Abschließend testeten die Teilnehmer an eigenen Rechnern die vorgestellten Tools, die sie bei der Lizenzentscheidung und -erstellung unterstützen können anhand ihrer eigenen Daten. Jeweilige Anwendungsfragen konnten direkt mit den jeweiligen BeraterInnen von DARIAH-DE diskutiert und gelöst werden.
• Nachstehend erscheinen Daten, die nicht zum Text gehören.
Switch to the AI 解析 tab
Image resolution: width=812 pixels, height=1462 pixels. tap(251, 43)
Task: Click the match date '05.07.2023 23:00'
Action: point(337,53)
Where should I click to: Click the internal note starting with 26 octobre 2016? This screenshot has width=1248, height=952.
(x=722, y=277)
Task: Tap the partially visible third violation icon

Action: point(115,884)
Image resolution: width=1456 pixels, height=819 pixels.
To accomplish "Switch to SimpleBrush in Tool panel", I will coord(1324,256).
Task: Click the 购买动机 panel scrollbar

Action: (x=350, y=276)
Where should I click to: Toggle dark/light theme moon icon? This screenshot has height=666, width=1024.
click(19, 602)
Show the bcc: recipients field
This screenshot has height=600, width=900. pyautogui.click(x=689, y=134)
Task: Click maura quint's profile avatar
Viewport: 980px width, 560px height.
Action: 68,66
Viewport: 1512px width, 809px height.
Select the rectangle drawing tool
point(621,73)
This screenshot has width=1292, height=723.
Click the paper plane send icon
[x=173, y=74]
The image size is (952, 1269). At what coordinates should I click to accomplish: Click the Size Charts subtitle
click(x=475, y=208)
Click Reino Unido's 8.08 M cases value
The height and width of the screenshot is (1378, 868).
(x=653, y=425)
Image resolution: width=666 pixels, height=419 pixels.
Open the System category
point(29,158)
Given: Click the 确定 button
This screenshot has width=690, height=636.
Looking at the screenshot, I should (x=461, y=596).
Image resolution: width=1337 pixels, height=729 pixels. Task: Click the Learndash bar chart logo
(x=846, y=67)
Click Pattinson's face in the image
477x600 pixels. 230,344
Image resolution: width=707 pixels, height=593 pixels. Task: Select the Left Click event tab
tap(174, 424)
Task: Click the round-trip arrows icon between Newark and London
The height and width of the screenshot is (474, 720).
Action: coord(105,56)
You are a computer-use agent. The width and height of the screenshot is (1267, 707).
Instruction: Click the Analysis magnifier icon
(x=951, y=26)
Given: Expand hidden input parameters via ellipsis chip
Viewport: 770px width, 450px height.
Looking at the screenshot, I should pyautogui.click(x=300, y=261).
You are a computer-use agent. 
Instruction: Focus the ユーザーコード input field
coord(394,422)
In der Abschlussdiskussion wurde nochmals deutlich, dass es einen enormen Bedarf an Aufklärungs- und Beratungsarbeit in Bezug auf die Entscheidungsprozesse für oder wider eine Lizenzart gibt. Es war allgemeiner Konsens, dass es eine zentrale Stelle geben sollte, um sich bei Fragen der Lizensierung von Daten und Datafakten in den historisch arbeitenden Wissenschaften beraten zu lassen. Grundsätzlich wurde aber die Notwendigkeit für die Verwendung und den Nutzen der Lizenzierung von Forschungsdaten nicht mehr in Frage gestellt, was wiederum auch ein wichtiges Ergebnis des Workshops darstellt.
Workshopübersicht
Begrüßung Johannes Paulmann (Mainz)
Einführung Wibke Kolbmann (Berlin), Lizenzen als Thema von Infrastrukturprojekten – DARIAH-DE
Theorie und Praxis – Perspektiven und Herausforderungen der Datenlizenzierung
Paul Klimpel (Berlin), Rechtliche Rahmenbedingungen für wissenschaftliche Daten – Ein Überblick
Susanne Waidmann (Berlin), Rechteangaben rund um archivische Daten im Archivportal Europa und Europeana
Aline Deicke / Anna Neovesky (Mainz), OpenAccess im Akademienprogramm – Anwendung und Herausforderungen
Michael Kaiser (Bonn), Wissen, Bewusstsein, Praktikabilität – rechtliche Implikationen des digitalen Publizierens
Methoden und Tools ? Praktische Perspektiven der Datenlizenzierung
Thomas Kollatz (Essen), creative commons 4.0
Niko Beer (Paderborn), OER Licensing Decision Tool
Wibke Kolbmann (Berlin), Public Domain Calculator
Fragen und Perspektiven
Hands-on-Session mit den vorgestellten Tools anhand von eigenen Daten und Datafakten und anschließender Diskussion mit Teilnehmern und Veranstaltern.
[1] So die Wissenschaftsallianz in ihren Grundsätzen zum Umgang mit Forschungsdaten. Die DFG sieht hierin auch die Sicherung guter wissenschaftlicher Praxis.